Kleine poëtische encyclopedie van de jazzcats
door Kamiel Choi
Het openingsgedicht, of de ‘Intro’ van deze bundel, heeft mij als lezer direct in zijn ban. Hier is een bijna obsessieve jazzliefhebber aan het woord die zich tot doel heeft gesteld om de zwoele, pulserende, explosieve sfeer van echte jazz in woorden te vatten, voor zover dit mogelijk is. Guy van Hoof geeft in het openingsgedicht een standaarddefinitie van jazz:
maar precies de vrijheid
om ermee om te gaan
de discipline
om niet te ontsporen.
Deze opvatting doet me denken aan Nietzsches ‘in ketenen dansen’. Vrijheid betekent voor Nietzsche de kunst om je eigen regels op te stellen. Van Hoof spreekt in een gedicht over de trompettist Lee Morgan over de ‘ernst van de vrijheid’.
Om het enthousiasme van Van Hoof goed te begrijpen kunnen we het formuleren als een weerwoord op de notoire jazz-hater: Theodor W. Adorno (1903-1969). Hij schreef in zijn essay ‘On Jazz’: ‘’met zijn individuele of karakteristieke stilistische momenten doet jazz een beroep op de ‘smaak’ van degenen wier soevereine vrijheid wordt bepaald door hun status.’’ Is de ernstige vrijheid van de jazz een elitair spel dat vrijheid slechts simuleert, of is er een rebelse, revolutionaire kant die de socioloog Adorno destijds ontgaan is? Belemmert jazz door de noodzaak van regels en ‘standards’ waarop geïmproviseerd kan worden een radicalere vorm van vrijheid met die speelse en ‘oppervlakkige’ wisselwerking van regels en afwijking, genaamd improvisatie, of illustreren de harmonische regels van de jazz juist een dieper inzicht in vrijheid? De liefhebber kan meer lezen in dit blog over het essay van Adorno.
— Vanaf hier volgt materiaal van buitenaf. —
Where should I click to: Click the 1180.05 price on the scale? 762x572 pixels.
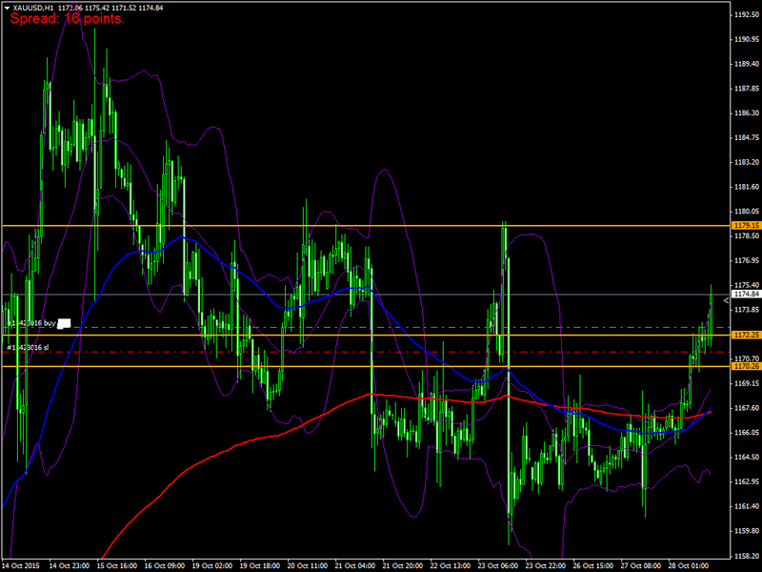[746, 212]
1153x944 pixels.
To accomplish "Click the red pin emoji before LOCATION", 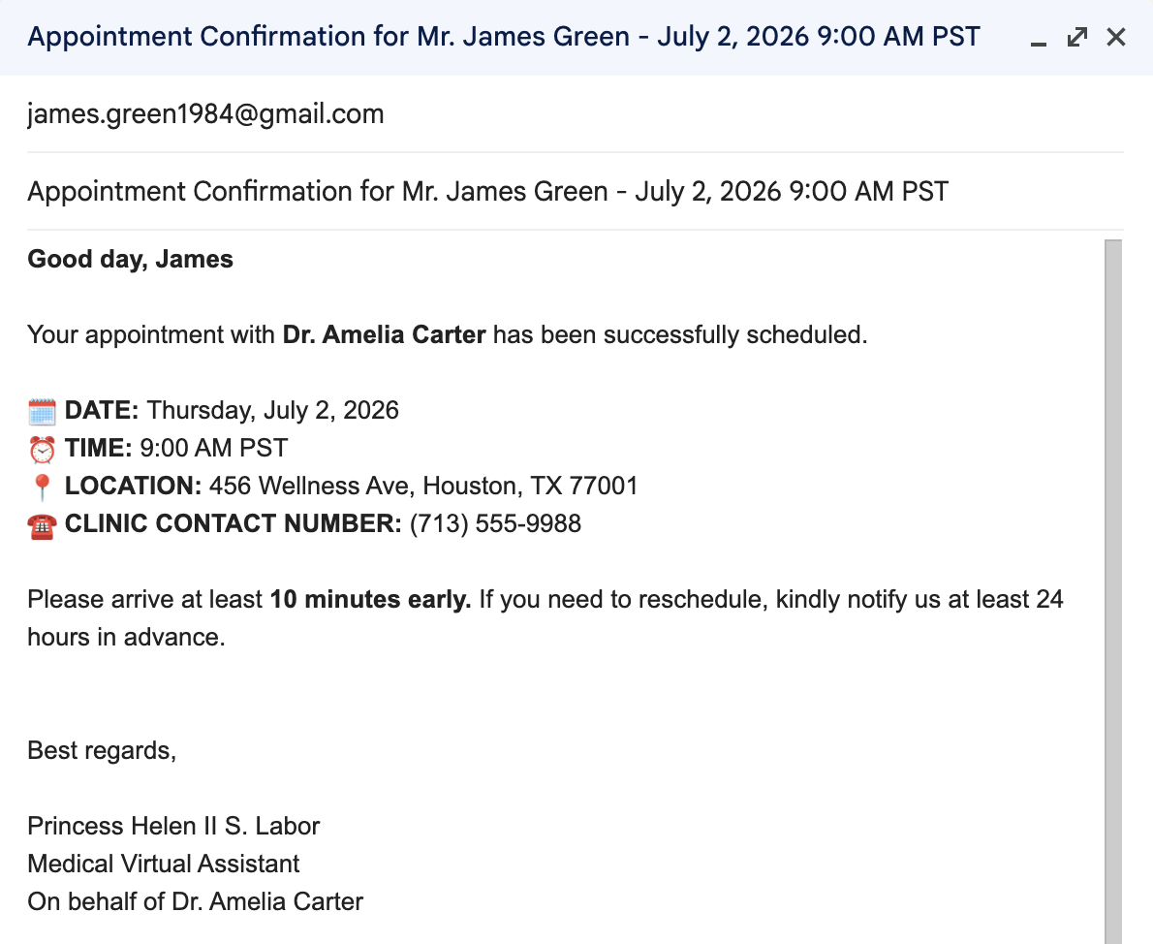I will click(42, 488).
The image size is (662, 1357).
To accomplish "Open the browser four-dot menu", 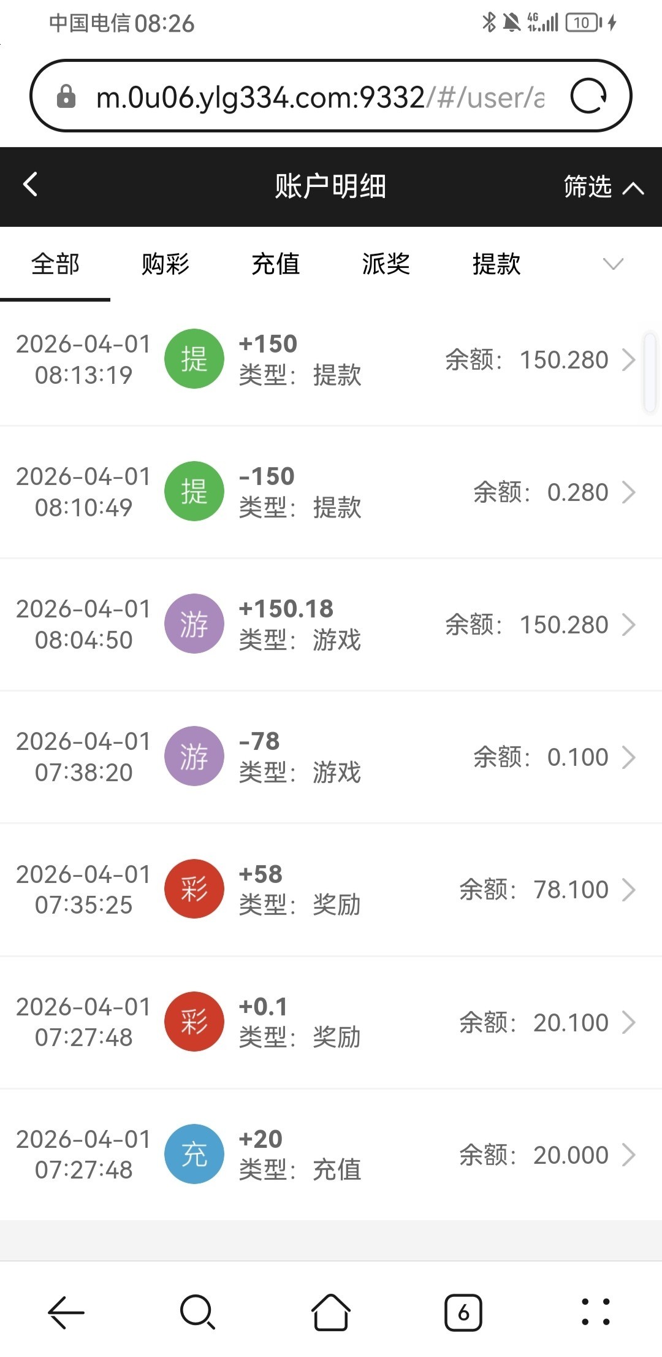I will pos(595,1312).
Het titelgedicht is een impressie van een concert van Chet Baker in 1986.
Bleef terugkeren, de pijn overwonnen
bij het spelen, zijn liefdevolle bloedige tol
die hij betaalde met flarden leven
om te zijn die hij wilde zijn, een portret
van ijs en vuur dat nooit werd afgerond
met zijn ingehouden melancholische omschrijvingen
speelt hij met water en wolken
en verdwijnt zonder een teken achter de horizon.
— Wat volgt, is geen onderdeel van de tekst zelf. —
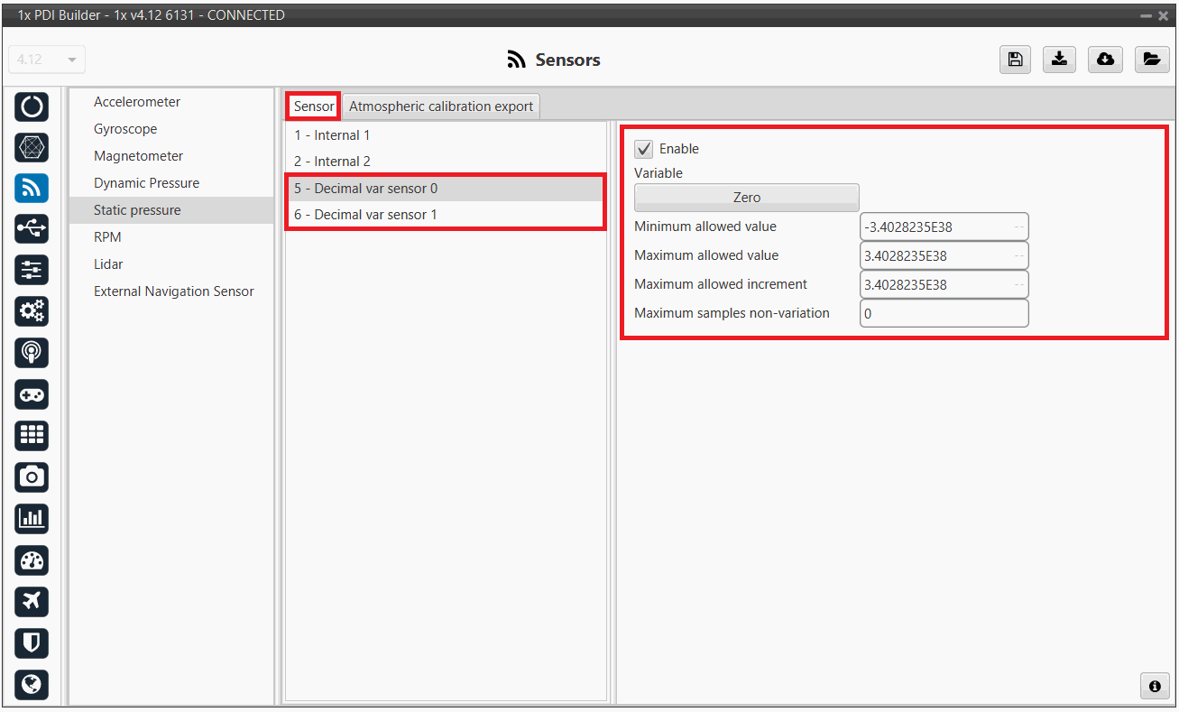Select External Navigation Sensor entry
This screenshot has height=712, width=1179.
tap(173, 291)
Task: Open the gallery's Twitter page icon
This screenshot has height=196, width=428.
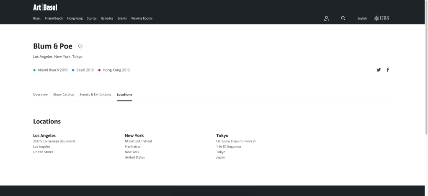Action: click(379, 70)
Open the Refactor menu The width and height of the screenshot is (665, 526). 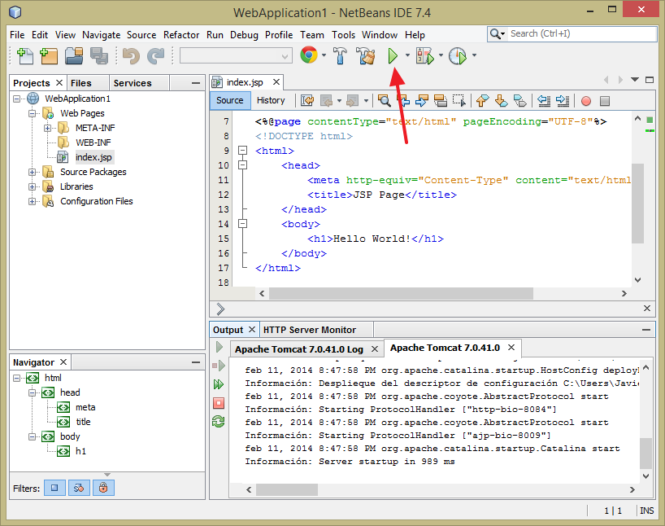tap(181, 35)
Een aantal regels in de bundel is monumentaal en memorabel. Neem bijvoorbeeld het gevoel dat ‘muziek de ziel witwast / van al het overtollige’, of deze karakterisering van jazz in een gedicht ‘Hommage’ waarin Joe Henderson, Kenny Dorham en Mc Coy Tyner voorbijkomen:
‘Zwarte muziek waarin heet licht straalt /
met erupties van zon en goud, /
onvertaalbaar als een gesprek met je ziel.’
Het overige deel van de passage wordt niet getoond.